■ ABOUT THIS TASK
A faithful copy is needed. Set down all of the data below exactly.

[[ DATA SUPPLIED open ]]

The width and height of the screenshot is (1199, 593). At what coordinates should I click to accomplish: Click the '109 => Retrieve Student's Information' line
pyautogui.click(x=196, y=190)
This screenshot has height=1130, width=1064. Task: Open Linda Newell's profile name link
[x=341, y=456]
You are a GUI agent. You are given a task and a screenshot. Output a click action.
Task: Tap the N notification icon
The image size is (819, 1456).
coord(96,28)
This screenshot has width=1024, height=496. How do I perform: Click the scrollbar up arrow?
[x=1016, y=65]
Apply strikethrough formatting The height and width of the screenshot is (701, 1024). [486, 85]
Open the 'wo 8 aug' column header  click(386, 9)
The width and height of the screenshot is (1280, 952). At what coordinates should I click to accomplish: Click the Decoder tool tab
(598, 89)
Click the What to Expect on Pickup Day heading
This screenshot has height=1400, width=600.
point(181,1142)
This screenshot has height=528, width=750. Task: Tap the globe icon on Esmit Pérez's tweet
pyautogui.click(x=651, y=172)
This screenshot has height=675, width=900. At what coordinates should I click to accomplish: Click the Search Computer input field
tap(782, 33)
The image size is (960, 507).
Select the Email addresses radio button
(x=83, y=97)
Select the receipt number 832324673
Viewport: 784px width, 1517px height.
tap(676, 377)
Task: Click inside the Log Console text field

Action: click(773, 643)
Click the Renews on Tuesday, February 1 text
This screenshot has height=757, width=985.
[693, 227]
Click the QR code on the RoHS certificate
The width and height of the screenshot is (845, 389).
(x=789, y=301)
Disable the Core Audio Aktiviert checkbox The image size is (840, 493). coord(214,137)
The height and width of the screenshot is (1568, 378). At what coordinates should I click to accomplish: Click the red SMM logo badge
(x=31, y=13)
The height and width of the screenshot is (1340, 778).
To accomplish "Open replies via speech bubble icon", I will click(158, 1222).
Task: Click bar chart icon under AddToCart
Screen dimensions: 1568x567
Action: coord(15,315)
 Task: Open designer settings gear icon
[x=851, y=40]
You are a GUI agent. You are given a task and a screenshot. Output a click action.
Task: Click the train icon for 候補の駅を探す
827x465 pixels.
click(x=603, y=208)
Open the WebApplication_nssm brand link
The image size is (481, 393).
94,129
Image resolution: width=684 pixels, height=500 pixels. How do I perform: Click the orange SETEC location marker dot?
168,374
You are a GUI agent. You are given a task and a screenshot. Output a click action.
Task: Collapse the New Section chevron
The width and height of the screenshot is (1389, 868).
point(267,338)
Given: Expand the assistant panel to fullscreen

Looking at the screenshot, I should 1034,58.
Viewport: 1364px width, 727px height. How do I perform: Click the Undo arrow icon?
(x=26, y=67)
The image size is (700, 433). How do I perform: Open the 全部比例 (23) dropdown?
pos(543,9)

[[ DATA SUPPLIED closed ]]

■ RESPONSE BELOW
The width and height of the screenshot is (1199, 593). At what coordinates should I click to accomplish: Click the '109 => Retrieve Student's Information' line
pyautogui.click(x=196, y=190)
This screenshot has height=1130, width=1064. Task: Open Linda Newell's profile name link
[x=341, y=456]
You are a GUI agent. You are given a task and a screenshot. Output a click action.
Task: Tap the N notification icon
The image size is (819, 1456).
coord(96,28)
This screenshot has width=1024, height=496. How do I perform: Click the scrollbar up arrow?
[x=1016, y=65]
Apply strikethrough formatting The height and width of the screenshot is (701, 1024). [486, 85]
Open the 'wo 8 aug' column header  click(386, 9)
The width and height of the screenshot is (1280, 952). At what coordinates should I click to accomplish: Click the Decoder tool tab
(598, 89)
Click the What to Expect on Pickup Day heading
This screenshot has height=1400, width=600.
point(181,1142)
This screenshot has height=528, width=750. Task: Tap the globe icon on Esmit Pérez's tweet
pyautogui.click(x=651, y=172)
This screenshot has height=675, width=900. At what coordinates should I click to accomplish: Click the Search Computer input field
tap(782, 33)
The image size is (960, 507).
Select the Email addresses radio button
(x=83, y=97)
Select the receipt number 832324673
Viewport: 784px width, 1517px height.
tap(676, 377)
Task: Click inside the Log Console text field

Action: click(773, 643)
Click the Renews on Tuesday, February 1 text
This screenshot has height=757, width=985.
[693, 227]
Click the QR code on the RoHS certificate
The width and height of the screenshot is (845, 389).
(x=789, y=301)
Disable the Core Audio Aktiviert checkbox The image size is (840, 493). coord(214,137)
The height and width of the screenshot is (1568, 378). At what coordinates should I click to accomplish: Click the red SMM logo badge
(x=31, y=13)
The height and width of the screenshot is (1340, 778).
To accomplish "Open replies via speech bubble icon", I will click(158, 1222).
Task: Click bar chart icon under AddToCart
Screen dimensions: 1568x567
Action: coord(15,315)
 Task: Open designer settings gear icon
[x=851, y=40]
You are a GUI agent. You are given a task and a screenshot. Output a click action.
Task: Click the train icon for 候補の駅を探す
827x465 pixels.
click(x=603, y=208)
Open the WebApplication_nssm brand link
The image size is (481, 393).
94,129
Image resolution: width=684 pixels, height=500 pixels. How do I perform: Click the orange SETEC location marker dot?
168,374
You are a GUI agent. You are given a task and a screenshot. Output a click action.
Task: Collapse the New Section chevron
The width and height of the screenshot is (1389, 868).
point(267,338)
Given: Expand the assistant panel to fullscreen

Looking at the screenshot, I should 1034,58.
Viewport: 1364px width, 727px height. How do I perform: Click the Undo arrow icon?
(x=26, y=67)
The image size is (700, 433). How do I perform: Open the 全部比例 (23) dropdown?
pos(543,9)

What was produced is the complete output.